'Deadly Class' Season 1 review: Syfy's show has all the ingredients to soar, but viewers aren't flocking
The show that premiered with 2.7 million viewers already on board isn't as recognized as it should be, here's why
Syfy's 'Deadly Class,' has all the required ingredients to make a good TV show. As gory as 'Game of Thrones,' as depressing as '13 Reasons Why,' and as high school oriented as the 'Mean Girls,' with King's Dominion bringing feels of Harry Potter's 'Hogwarts,' is a stellar cast, including 'To All The Boys I've Loved Before' alum Lana Condor, and, also, the music is superb, an admirable mix of alt-rock, punk and new wave tunes, incurring massive 1980s nostalgia.
The millennial drama ensures it is a show for all - and coming right out of a graphic comic creation by Rick Remender and Wes Craig, the show already had a cult following. So, now the question is why is 'Deadly Class' not a cult-favorite TV show yet?
More often than not, comic book adaptations have worked amazing as on-screen translations, with the likes of 'Flash', 'Krypton,' and 'Gotham' seeing success, and the point of difference between these shows and Syfy's 'Deadly Class,' has, unfortunately, been flexibility. When news of Rick Remender's involvement with the show first made news, the comic-book fans were overjoyed to know how the show would exactly turn out on screen - and it has, and, that has worked against it.
Leaning too heavily on the graphic novel, the show doesn't necessarily render the same level of enjoyment to TV entertainment.

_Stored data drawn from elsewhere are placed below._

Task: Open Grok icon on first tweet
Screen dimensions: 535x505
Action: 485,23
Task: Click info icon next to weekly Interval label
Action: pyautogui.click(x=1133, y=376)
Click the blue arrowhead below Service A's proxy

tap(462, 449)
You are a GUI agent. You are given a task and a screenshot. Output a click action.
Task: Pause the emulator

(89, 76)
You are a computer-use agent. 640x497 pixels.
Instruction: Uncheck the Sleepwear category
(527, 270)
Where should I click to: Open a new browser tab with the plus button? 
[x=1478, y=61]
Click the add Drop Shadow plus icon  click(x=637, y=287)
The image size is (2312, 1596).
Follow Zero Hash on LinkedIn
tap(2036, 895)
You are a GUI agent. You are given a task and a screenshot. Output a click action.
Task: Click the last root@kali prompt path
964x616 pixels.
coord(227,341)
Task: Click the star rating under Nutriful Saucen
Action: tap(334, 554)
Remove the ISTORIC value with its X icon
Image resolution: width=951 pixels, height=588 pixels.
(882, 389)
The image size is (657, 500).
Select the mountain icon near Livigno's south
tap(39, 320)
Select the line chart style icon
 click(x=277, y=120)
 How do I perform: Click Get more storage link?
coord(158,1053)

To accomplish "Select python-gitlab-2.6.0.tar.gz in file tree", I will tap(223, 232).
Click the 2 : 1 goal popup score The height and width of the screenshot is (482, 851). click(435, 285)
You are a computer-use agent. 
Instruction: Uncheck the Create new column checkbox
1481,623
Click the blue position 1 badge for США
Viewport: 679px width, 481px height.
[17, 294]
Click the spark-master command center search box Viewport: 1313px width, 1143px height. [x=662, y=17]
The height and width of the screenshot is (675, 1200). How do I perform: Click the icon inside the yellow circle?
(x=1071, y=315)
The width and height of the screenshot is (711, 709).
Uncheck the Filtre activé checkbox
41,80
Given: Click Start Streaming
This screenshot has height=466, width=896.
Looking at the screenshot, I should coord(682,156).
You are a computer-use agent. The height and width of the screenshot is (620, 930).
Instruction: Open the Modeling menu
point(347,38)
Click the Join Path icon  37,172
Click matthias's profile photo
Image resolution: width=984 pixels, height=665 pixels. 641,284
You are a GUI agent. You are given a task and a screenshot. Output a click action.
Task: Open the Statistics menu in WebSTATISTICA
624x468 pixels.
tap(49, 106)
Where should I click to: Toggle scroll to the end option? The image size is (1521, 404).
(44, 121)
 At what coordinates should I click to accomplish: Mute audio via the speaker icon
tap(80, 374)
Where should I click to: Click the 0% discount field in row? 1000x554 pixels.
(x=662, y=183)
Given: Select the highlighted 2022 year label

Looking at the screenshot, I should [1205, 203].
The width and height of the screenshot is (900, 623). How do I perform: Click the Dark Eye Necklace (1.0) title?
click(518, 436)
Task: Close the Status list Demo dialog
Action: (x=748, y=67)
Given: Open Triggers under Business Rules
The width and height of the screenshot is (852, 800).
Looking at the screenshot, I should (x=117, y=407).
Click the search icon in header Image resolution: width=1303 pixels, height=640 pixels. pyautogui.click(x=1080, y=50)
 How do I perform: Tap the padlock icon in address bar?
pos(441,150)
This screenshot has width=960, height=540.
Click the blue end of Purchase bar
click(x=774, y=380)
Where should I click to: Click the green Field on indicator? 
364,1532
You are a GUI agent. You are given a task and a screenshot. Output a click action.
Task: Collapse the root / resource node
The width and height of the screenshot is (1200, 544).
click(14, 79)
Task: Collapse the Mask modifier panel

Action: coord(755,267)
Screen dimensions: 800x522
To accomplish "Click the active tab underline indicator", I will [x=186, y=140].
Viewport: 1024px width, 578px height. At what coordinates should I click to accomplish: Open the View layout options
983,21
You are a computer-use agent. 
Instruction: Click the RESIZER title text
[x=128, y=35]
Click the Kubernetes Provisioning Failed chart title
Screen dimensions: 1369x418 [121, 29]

There aren't any flaws to the show, and it reads exactly like a comic, where the coolness is a bit too hip for non-comic book readers to identify with and dialogues don't feel like a conversation.
Viewers have complained very little effort was put into the script as it feels as though it is being read. Last week's episode, titled 'Mirror People,' was one of my favorites so far, and Billy's (Liam James) monologue after getting thoroughly beaten up by his stepfather was very chilling; it provoked a sense of revenge and reduced Marcus Arguello, the protagonist, to tears. The reason why it stood out was because it was a monologue, and I don't recall any other significant dialogues so far, besides this one.
That's one of the reasons 'Deadly Class' hasn't necessarily boomed. It takes a while for the show to have standout moments. Another reason could be because of the premise, but that is still arguable. Not many can be a fan of a high school-based show, abundant in violence.
In the graphic comics, the school students are brandishing guns like there's no tomorrow, and even though the show makers consciously avoided using guns in the series, especially on school premises, they replaced them with lethal darts, as if that is supposed minimize the impact of violence. In today's society where gun violence in schools has plagued the nation, watching that being narrated as the premise of a show based in 1980s counter-culture solely for entertainment purpose, isn't a, particularly, welcomed idea.
Talk about the villains too, there are a bit too many, and Chester F**kface Wilson resorts to beastiality and that is explicitly featured as well. Those who takes offense easily might have just switched off the screen and vowed to never watch the show again, possibly. That is why a major viewership, exactly 2.7 million, who viewed the pilot prior to the premiere through various platforms dwindled and the latest episode, which I noted was my favorite, garnered only half a million viewership.
It's not the acting, there's each character to be cherished, the villains among the villains to be despised and insignificant characters too are to be remembered. Fans have questioned why the show they are so in love with hasn't boomed, some pointed it was the network, Syfy, and its limited viewership, others opined on the above points.
But here's the bottomline - 'Deadly Class' isn't for everyone - you can love it, hate it or even ignore it, it's not as impactful as it ought to have been, despite having all the ingredients for a good show, it is forgettable.